§ **Task item**
Write back, word for word, the lines from the one containing "Task: Click the Linux penguin icon" to the end of the listing below. Include nothing else, and no pictures.

[Material provided Boundary: Start]

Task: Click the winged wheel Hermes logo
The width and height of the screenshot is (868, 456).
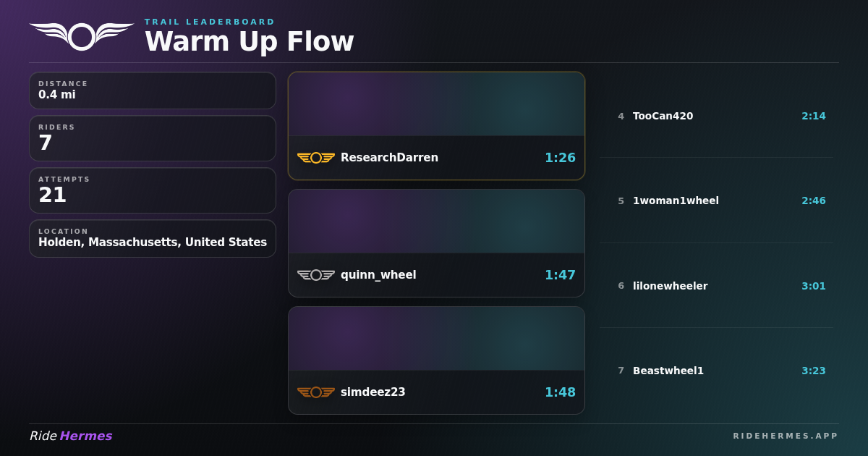Action: coord(82,36)

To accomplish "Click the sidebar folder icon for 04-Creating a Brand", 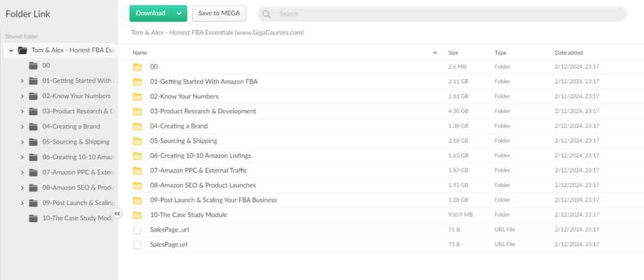I will pyautogui.click(x=33, y=126).
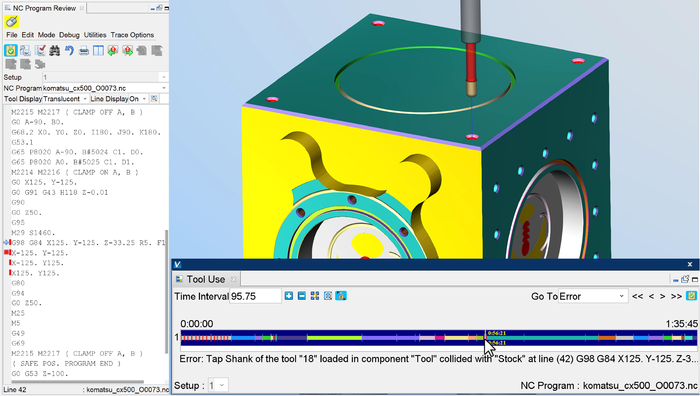Click the split-window columns icon
The width and height of the screenshot is (700, 396).
click(x=98, y=50)
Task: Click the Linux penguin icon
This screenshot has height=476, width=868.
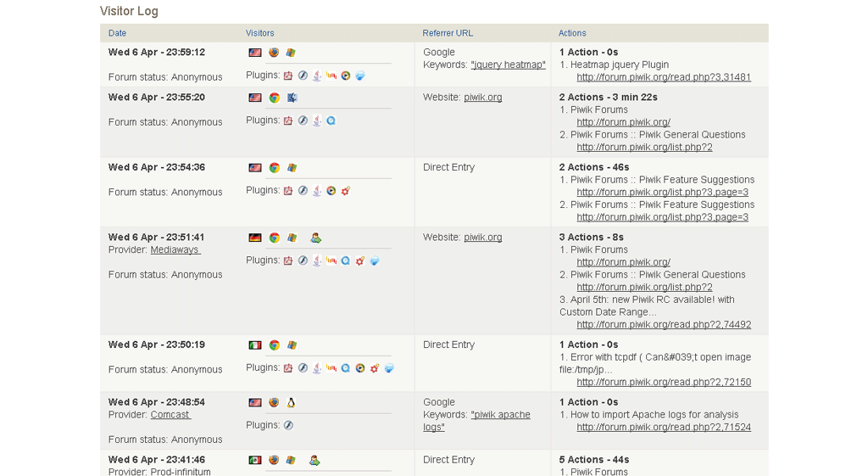Action: coord(292,403)
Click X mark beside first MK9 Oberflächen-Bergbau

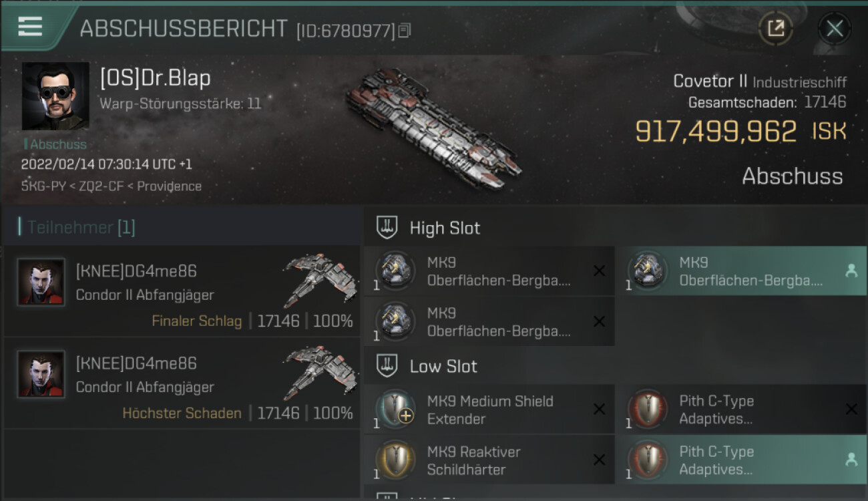(x=599, y=271)
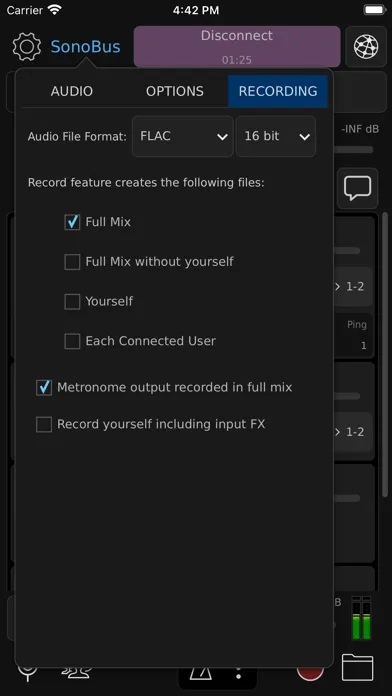392x696 pixels.
Task: Open the chat speech bubble icon
Action: point(357,188)
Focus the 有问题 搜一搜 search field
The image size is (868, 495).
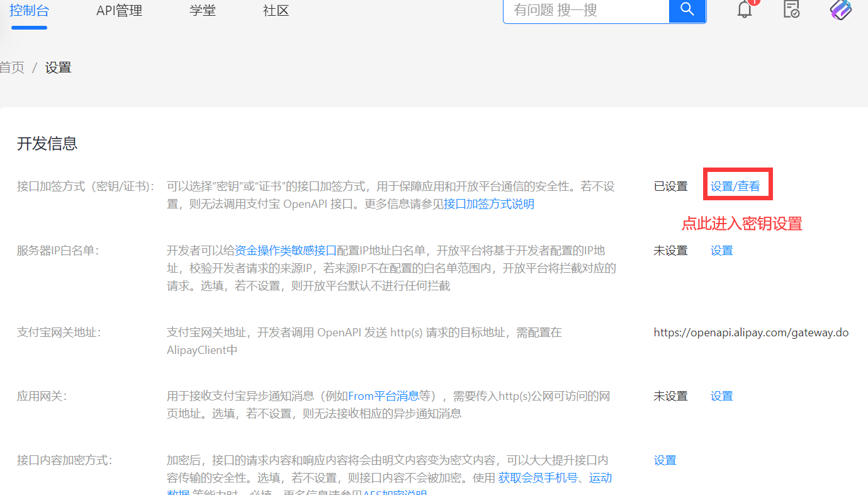point(585,10)
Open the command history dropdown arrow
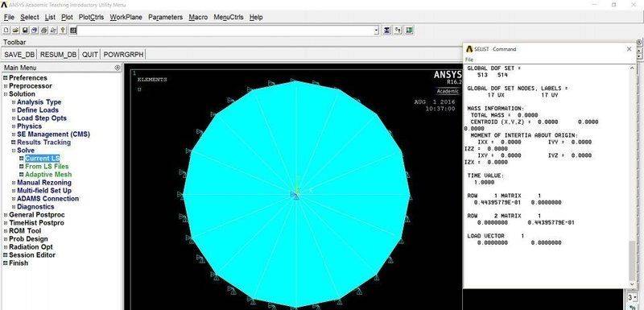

[Material provided Boundary: End]

§ **Answer to the problem**
Task: Click the Linux penguin icon
This screenshot has height=476, width=868.
Action: coord(292,403)
Click X mark beside first MK9 Oberflächen-Bergbau

(x=599, y=271)
392x696 pixels.
Task: Open the chat speech bubble icon
Action: point(357,188)
Focus the 有问题 搜一搜 search field
The image size is (868, 495).
point(585,10)
Open the command history dropdown arrow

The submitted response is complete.